Bulletin of the American Physical Society
71st Annual Meeting of the APS Division of Fluid Dynamics
Volume 63, Number 13
Sunday–Tuesday, November 18–20, 2018; Atlanta, Georgia
Session E18: Biological fluid dynamics: Blood Flow in Organs
5:10 PM–6:28 PM,
Sunday, November 18, 2018
Georgia World Congress Center
Room: B305
Chair: Cyrus Aidun, Georgia Institute of Technology
Abstract ID: BAPS.2018.DFD.E18.2
Abstract: E18.00002 : Elastic jump propagation through the retinal circulation*
5:23 PM–5:36 PM
Presenter:
Tamsin A Spelman
(University of Glasgow)
Authors:
Tamsin A Spelman
(University of Glasgow)
Peter S Stewart
(University of Glasgow)
Retinal hemorrhage (bleeding of the retinal circulation within the eye) can arise from a traumatic brain injury and is also a clinical identifier for ‘Shaken Baby Syndrome’. Head trauma causes a pressure increase within the Cerebrospinal Fluid (CSF), which is imparted to the Central Retinal Artery and Vein when they pass across the CSF space. These blood vessels then enter the eye via the optic nerve, carrying the imparted impulse into the eye where it can cause vessel bursting hemorrhage.

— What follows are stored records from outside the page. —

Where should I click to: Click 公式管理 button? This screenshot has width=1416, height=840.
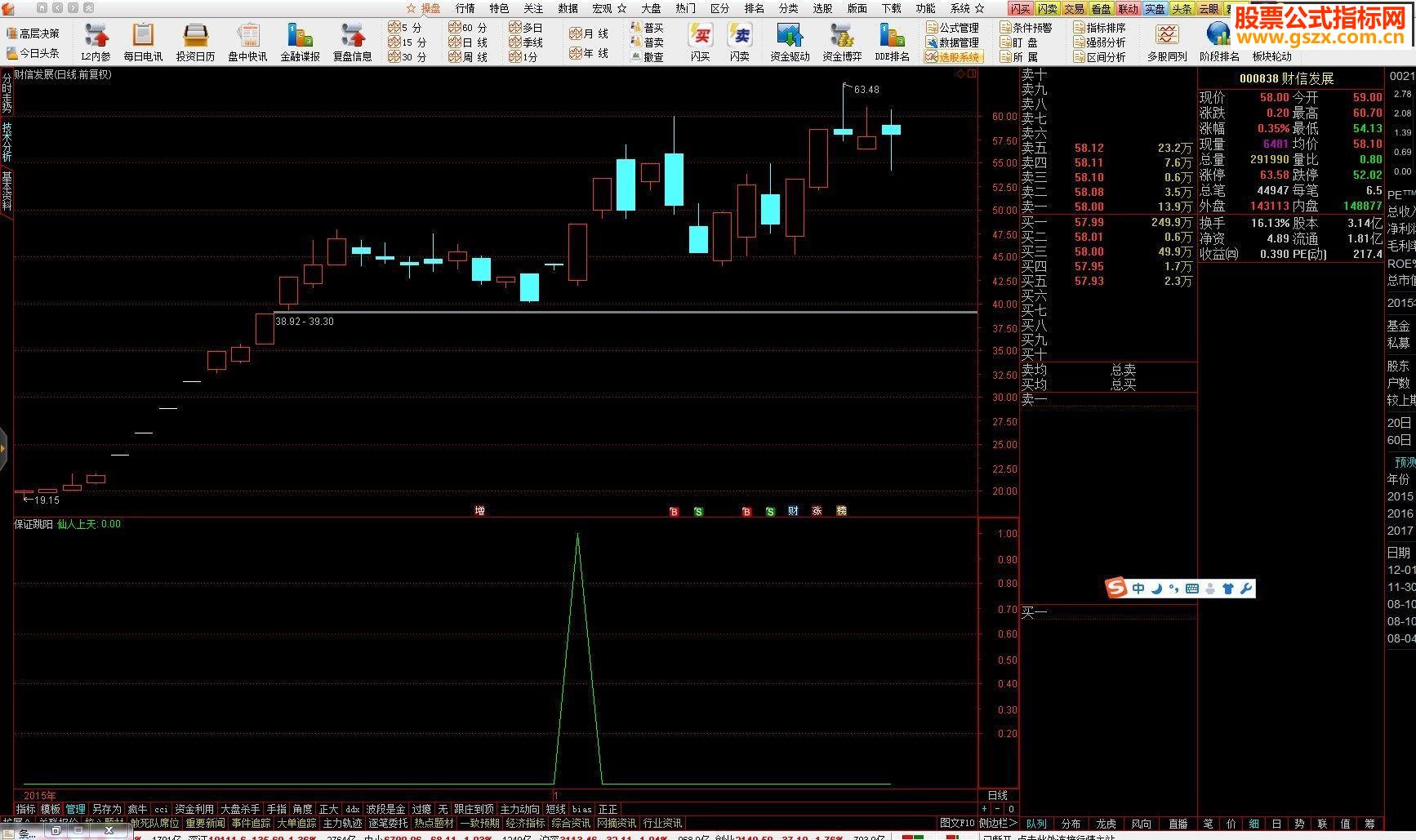click(x=952, y=28)
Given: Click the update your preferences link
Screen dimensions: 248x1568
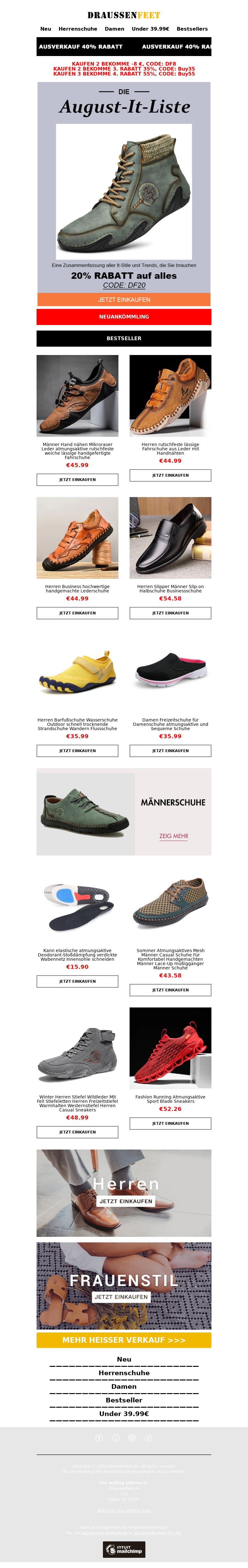Looking at the screenshot, I should [104, 1533].
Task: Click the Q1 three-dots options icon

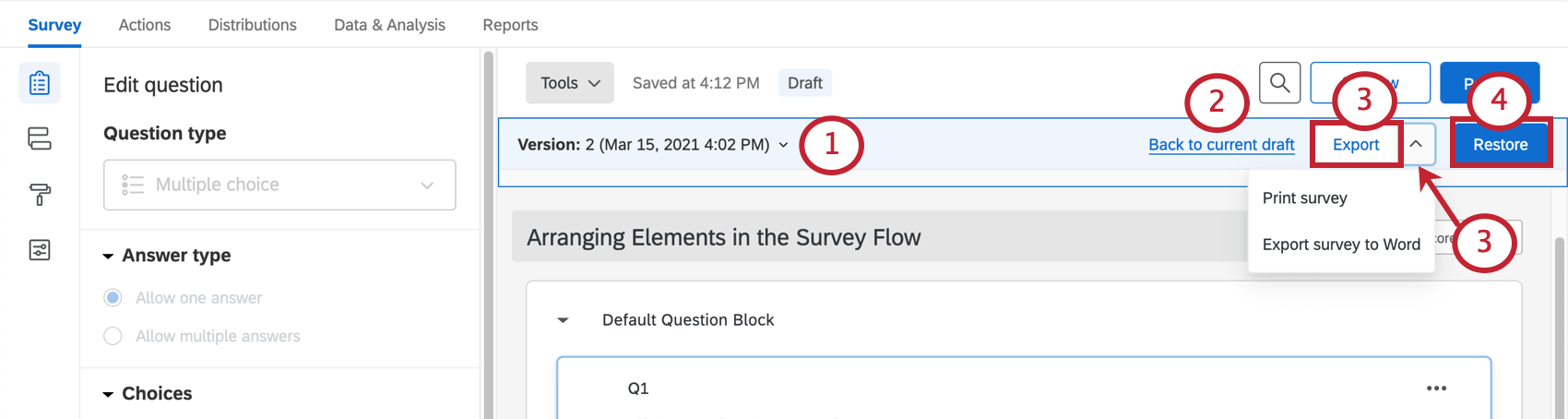Action: (1436, 389)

Using a four-compartment model, we will examine how the arrangement of the vessels as they enter the eye influences the shape and amplitude of the pressure wave which enters the retinal circulation. The wave has a steep front and long tail behind. The front can steepen sufficiently to generate an elastic jump (shock wave) in the blood vessel, which then spreads through the network. We use a novel analytical method to examine how this elastic jump propagates through a network of elastic blood vessels, comparing with numerical results from a shock capturing, upwind finite volume scheme.
*Engineering and Physical Sciences Research Council, grant numbers EP/P024270/1 (TAS, PSS) and EP/N014642/1 (PSS).